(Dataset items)
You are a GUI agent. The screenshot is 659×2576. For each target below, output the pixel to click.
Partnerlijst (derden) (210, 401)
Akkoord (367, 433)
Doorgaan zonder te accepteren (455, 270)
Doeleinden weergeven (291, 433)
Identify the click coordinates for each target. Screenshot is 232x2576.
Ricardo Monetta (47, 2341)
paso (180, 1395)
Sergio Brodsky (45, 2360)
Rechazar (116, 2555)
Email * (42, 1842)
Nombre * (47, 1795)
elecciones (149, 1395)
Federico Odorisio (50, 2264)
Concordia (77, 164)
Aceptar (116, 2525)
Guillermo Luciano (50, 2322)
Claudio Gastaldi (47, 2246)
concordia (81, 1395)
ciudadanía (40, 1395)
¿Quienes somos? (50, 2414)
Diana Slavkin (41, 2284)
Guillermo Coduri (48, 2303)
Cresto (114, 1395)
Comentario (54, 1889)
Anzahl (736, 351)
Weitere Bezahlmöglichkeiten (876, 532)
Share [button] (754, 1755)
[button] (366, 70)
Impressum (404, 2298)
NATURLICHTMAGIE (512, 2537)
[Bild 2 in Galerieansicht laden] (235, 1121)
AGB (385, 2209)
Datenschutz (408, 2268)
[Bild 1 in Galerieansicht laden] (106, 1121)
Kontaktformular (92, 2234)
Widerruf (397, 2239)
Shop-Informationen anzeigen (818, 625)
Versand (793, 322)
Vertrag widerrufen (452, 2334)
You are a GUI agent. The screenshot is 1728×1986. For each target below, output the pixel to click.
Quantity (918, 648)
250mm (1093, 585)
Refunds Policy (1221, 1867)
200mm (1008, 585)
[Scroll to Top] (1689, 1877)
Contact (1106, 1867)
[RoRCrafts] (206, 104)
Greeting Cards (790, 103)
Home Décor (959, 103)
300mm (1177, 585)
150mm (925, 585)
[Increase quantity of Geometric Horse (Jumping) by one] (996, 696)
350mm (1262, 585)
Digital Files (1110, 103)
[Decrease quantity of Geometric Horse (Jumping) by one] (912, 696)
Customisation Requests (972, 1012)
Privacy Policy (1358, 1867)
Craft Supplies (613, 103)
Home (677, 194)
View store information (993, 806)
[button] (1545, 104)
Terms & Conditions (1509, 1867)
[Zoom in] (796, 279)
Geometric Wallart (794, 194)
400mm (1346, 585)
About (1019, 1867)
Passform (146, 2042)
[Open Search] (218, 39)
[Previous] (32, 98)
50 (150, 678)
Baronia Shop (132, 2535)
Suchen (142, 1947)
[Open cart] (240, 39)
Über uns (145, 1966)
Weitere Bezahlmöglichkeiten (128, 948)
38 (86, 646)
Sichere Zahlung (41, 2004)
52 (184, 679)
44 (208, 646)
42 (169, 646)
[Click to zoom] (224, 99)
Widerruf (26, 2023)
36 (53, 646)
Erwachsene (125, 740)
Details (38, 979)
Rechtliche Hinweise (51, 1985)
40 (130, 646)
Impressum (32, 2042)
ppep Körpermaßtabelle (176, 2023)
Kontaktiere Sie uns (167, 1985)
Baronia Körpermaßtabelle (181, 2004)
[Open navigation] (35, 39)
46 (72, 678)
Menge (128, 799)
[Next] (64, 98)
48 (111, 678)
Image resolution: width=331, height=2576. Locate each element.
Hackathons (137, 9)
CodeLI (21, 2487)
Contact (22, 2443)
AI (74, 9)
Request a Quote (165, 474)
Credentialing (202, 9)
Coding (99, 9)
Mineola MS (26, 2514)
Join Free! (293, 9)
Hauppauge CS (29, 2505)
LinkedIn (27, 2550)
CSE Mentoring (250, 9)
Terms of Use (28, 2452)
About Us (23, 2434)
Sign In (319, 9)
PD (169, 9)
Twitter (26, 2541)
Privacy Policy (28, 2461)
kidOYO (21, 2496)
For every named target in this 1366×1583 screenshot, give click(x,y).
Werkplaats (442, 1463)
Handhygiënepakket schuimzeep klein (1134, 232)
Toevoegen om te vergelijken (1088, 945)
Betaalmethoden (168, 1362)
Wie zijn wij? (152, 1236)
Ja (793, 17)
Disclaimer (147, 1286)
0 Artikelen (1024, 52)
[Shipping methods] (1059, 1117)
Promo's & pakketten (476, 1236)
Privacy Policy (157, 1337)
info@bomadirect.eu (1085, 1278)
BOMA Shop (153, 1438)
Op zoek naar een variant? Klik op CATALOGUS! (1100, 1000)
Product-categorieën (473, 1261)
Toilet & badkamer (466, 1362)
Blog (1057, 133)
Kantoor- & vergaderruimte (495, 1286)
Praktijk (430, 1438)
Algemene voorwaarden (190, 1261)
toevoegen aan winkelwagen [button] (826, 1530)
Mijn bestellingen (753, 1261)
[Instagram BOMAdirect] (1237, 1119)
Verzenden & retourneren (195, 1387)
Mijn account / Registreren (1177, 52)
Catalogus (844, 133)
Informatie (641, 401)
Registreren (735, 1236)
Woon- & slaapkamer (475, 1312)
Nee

Your assignment:
Nothing may be dropped or altered. Copy every line above.

Your solution:
You are a GUI agent. The screenshot is 659×2576. For each target below, output the pixel to click.
Partnerlijst (derden) (210, 401)
Akkoord (367, 433)
Doorgaan zonder te accepteren (455, 270)
Doeleinden weergeven (291, 433)
Identify the click coordinates for each target. Screenshot is 232x2576.
Ricardo Monetta (47, 2341)
paso (180, 1395)
Sergio Brodsky (45, 2360)
Rechazar (116, 2555)
Email * (42, 1842)
Nombre * (47, 1795)
elecciones (149, 1395)
Federico Odorisio (50, 2264)
Concordia (77, 164)
Aceptar (116, 2525)
Guillermo Luciano (50, 2322)
Claudio Gastaldi (47, 2246)
concordia (81, 1395)
ciudadanía (40, 1395)
¿Quienes somos? (50, 2414)
Diana Slavkin (41, 2284)
Guillermo Coduri (48, 2303)
Cresto (114, 1395)
Comentario (54, 1889)
Anzahl (736, 351)
Weitere Bezahlmöglichkeiten (876, 532)
Share [button] (754, 1755)
[button] (366, 70)
Impressum (404, 2298)
NATURLICHTMAGIE (512, 2537)
[Bild 2 in Galerieansicht laden] (235, 1121)
AGB (385, 2209)
Datenschutz (408, 2268)
[Bild 1 in Galerieansicht laden] (106, 1121)
Kontaktformular (92, 2234)
Widerruf (397, 2239)
Shop-Informationen anzeigen (818, 625)
Versand (793, 322)
Vertrag widerrufen (452, 2334)
You are a GUI agent. The screenshot is 1728×1986. For each target below, output the pixel to click.
Quantity (918, 648)
250mm (1093, 585)
Refunds Policy (1221, 1867)
200mm (1008, 585)
[Scroll to Top] (1689, 1877)
Contact (1106, 1867)
[RoRCrafts] (206, 104)
Greeting Cards (790, 103)
Home Décor (959, 103)
300mm (1177, 585)
150mm (925, 585)
[Increase quantity of Geometric Horse (Jumping) by one] (996, 696)
350mm (1262, 585)
Digital Files (1110, 103)
[Decrease quantity of Geometric Horse (Jumping) by one] (912, 696)
Customisation Requests (972, 1012)
Privacy Policy (1358, 1867)
Craft Supplies (613, 103)
Home (677, 194)
View store information (993, 806)
[button] (1545, 104)
Terms & Conditions (1509, 1867)
[Zoom in] (796, 279)
Geometric Wallart (794, 194)
400mm (1346, 585)
About (1019, 1867)
Passform (146, 2042)
[Open Search] (218, 39)
[Previous] (32, 98)
50 (150, 678)
Baronia Shop (132, 2535)
Suchen (142, 1947)
[Open cart] (240, 39)
Über uns (145, 1966)
Weitere Bezahlmöglichkeiten (128, 948)
38 (86, 646)
Sichere Zahlung (41, 2004)
52 (184, 679)
44 (208, 646)
42 (169, 646)
[Click to zoom] (224, 99)
Widerruf (26, 2023)
36 (53, 646)
Erwachsene (125, 740)
Details (38, 979)
Rechtliche Hinweise (51, 1985)
40 (130, 646)
Impressum (32, 2042)
ppep Körpermaßtabelle (176, 2023)
Kontaktiere Sie uns (167, 1985)
Baronia Körpermaßtabelle (181, 2004)
[Open navigation] (35, 39)
46 (72, 678)
Menge (128, 799)
[Next] (64, 98)
48 (111, 678)
Image resolution: width=331, height=2576. Locate each element.
Hackathons (137, 9)
CodeLI (21, 2487)
Contact (22, 2443)
AI (74, 9)
Request a Quote (165, 474)
Credentialing (202, 9)
Coding (99, 9)
Mineola MS (26, 2514)
Join Free! (293, 9)
Hauppauge CS (29, 2505)
LinkedIn (27, 2550)
CSE Mentoring (250, 9)
Terms of Use (28, 2452)
About Us (23, 2434)
Sign In (319, 9)
PD (169, 9)
Twitter (26, 2541)
Privacy Policy (28, 2461)
kidOYO (21, 2496)
For every named target in this 1366×1583 screenshot, give click(x,y).
Werkplaats (442, 1463)
Handhygiënepakket schuimzeep klein (1134, 232)
Toevoegen om te vergelijken (1088, 945)
Betaalmethoden (168, 1362)
Wie zijn wij? (152, 1236)
Ja (793, 17)
Disclaimer (147, 1286)
0 Artikelen (1024, 52)
[Shipping methods] (1059, 1117)
Promo's & pakketten (476, 1236)
Privacy Policy (157, 1337)
info@bomadirect.eu (1085, 1278)
BOMA Shop (153, 1438)
Op zoek naar een variant? Klik op CATALOGUS! (1100, 1000)
Product-categorieën (473, 1261)
Toilet & badkamer (466, 1362)
Blog (1057, 133)
Kantoor- & vergaderruimte (495, 1286)
Praktijk (430, 1438)
Algemene voorwaarden (190, 1261)
toevoegen aan winkelwagen [button] (826, 1530)
Mijn bestellingen (753, 1261)
[Instagram BOMAdirect] (1237, 1119)
Verzenden & retourneren (195, 1387)
Mijn account / Registreren (1177, 52)
Catalogus (844, 133)
Informatie (641, 401)
Registreren (735, 1236)
Woon- & slaapkamer (475, 1312)
Nee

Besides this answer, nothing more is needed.